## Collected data
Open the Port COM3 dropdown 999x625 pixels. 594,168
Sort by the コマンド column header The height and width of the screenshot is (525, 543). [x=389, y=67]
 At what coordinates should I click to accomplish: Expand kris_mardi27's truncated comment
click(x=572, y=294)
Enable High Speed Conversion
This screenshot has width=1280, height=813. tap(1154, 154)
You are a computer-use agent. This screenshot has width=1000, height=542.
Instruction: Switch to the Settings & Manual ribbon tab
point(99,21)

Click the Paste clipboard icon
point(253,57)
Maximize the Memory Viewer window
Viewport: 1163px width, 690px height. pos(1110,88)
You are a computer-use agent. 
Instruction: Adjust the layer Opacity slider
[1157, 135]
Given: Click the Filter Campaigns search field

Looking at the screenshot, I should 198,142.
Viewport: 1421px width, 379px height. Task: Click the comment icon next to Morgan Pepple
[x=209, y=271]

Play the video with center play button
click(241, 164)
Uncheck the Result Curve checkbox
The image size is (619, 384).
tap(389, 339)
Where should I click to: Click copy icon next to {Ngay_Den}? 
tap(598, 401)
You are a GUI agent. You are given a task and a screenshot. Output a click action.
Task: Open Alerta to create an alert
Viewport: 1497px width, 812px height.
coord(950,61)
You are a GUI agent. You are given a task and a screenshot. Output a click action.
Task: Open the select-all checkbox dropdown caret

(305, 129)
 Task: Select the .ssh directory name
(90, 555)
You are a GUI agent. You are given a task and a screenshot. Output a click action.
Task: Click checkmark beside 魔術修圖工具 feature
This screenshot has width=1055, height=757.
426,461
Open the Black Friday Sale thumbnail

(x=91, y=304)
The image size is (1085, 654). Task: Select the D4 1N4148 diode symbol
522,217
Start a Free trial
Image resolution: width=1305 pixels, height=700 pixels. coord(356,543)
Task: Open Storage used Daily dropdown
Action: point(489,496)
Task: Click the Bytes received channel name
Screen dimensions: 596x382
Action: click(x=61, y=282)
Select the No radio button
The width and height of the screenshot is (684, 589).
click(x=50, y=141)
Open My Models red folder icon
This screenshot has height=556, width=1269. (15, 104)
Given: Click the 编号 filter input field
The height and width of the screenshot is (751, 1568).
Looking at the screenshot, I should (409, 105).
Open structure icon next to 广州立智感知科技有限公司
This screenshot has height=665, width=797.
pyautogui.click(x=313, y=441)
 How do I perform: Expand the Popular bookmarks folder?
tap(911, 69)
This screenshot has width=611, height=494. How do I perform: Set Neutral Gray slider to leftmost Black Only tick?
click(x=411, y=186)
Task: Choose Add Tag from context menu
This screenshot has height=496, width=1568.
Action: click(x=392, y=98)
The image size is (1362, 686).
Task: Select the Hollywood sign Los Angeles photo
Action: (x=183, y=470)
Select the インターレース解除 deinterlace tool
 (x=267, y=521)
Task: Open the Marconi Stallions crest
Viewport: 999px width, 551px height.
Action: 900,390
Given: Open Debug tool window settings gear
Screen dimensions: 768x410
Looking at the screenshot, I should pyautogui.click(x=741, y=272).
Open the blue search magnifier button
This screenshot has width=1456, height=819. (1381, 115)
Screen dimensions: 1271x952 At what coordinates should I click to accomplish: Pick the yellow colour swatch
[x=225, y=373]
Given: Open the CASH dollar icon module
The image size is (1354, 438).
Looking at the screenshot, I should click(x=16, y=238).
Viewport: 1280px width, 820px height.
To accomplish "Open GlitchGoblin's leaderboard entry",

## Required action
Within the data above, pick out all lines holding the word "computer".

## Finished exercise
You are a computer-use agent. This screenshot has width=1000, height=542.
You are a computer-use agent. 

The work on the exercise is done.